Turn the stretch of data from the line containing "Where should I click to: Close" through the line containing "Expand the Font" into a numbered list, one item per line, and skip any blank lines.

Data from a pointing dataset
__________________________________________________
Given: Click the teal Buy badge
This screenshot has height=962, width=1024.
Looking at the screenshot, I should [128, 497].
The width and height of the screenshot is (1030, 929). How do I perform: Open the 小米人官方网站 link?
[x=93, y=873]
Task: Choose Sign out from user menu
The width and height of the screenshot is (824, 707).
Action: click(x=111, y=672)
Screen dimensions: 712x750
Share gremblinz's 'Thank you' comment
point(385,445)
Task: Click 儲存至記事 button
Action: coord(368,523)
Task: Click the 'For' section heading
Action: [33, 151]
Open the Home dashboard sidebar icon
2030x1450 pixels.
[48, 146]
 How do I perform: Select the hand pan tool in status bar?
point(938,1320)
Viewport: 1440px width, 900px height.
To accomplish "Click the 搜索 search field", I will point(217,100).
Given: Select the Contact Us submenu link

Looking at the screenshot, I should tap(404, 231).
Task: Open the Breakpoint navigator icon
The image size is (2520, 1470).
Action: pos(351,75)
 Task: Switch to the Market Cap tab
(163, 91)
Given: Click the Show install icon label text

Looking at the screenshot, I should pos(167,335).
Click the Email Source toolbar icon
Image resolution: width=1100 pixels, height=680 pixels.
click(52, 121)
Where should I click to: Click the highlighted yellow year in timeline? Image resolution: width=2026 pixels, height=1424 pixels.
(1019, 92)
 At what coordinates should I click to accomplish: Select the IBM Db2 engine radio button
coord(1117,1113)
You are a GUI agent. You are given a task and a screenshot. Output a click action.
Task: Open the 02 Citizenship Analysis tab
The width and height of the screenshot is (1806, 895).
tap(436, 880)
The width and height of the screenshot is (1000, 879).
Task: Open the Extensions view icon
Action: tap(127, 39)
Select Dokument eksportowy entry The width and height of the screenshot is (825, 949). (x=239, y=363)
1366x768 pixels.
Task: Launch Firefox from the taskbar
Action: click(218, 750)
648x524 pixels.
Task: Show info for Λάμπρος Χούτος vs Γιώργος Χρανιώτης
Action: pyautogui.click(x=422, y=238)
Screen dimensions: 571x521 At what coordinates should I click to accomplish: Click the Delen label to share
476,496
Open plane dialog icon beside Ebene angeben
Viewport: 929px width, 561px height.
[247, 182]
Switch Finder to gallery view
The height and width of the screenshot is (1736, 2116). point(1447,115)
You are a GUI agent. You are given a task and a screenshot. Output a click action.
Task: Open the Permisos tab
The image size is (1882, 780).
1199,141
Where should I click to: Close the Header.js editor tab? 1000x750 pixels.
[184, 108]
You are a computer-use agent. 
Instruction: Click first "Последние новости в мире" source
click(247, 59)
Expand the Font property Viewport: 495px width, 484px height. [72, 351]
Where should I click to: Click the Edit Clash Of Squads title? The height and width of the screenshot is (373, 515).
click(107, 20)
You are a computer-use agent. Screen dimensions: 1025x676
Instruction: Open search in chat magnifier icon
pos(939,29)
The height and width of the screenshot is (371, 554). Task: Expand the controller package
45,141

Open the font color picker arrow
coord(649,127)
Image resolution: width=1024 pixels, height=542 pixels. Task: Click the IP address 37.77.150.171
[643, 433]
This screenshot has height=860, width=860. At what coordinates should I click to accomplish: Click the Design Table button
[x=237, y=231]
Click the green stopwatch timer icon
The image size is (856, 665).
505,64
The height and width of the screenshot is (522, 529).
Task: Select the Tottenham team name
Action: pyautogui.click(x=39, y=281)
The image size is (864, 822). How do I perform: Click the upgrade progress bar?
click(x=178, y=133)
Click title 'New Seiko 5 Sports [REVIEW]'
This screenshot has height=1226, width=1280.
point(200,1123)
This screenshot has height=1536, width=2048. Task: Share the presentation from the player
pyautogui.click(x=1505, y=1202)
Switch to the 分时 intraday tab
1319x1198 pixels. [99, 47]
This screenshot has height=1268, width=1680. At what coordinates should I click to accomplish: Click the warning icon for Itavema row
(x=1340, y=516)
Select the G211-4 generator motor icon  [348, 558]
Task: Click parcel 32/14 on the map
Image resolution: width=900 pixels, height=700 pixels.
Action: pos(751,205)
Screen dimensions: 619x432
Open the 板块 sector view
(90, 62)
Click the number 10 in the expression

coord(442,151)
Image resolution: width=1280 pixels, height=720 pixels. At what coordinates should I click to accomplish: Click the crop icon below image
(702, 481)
__________________________________________________
## Answer below
1. Where should I click to: Close the Header.js editor tab? 1000x750 pixels.
2. [184, 108]
3. You are a computer-use agent. 
4. Instruction: Click first "Последние новости в мире" source
5. click(247, 59)
6. Expand the Font property Viewport: 495px width, 484px height. [72, 351]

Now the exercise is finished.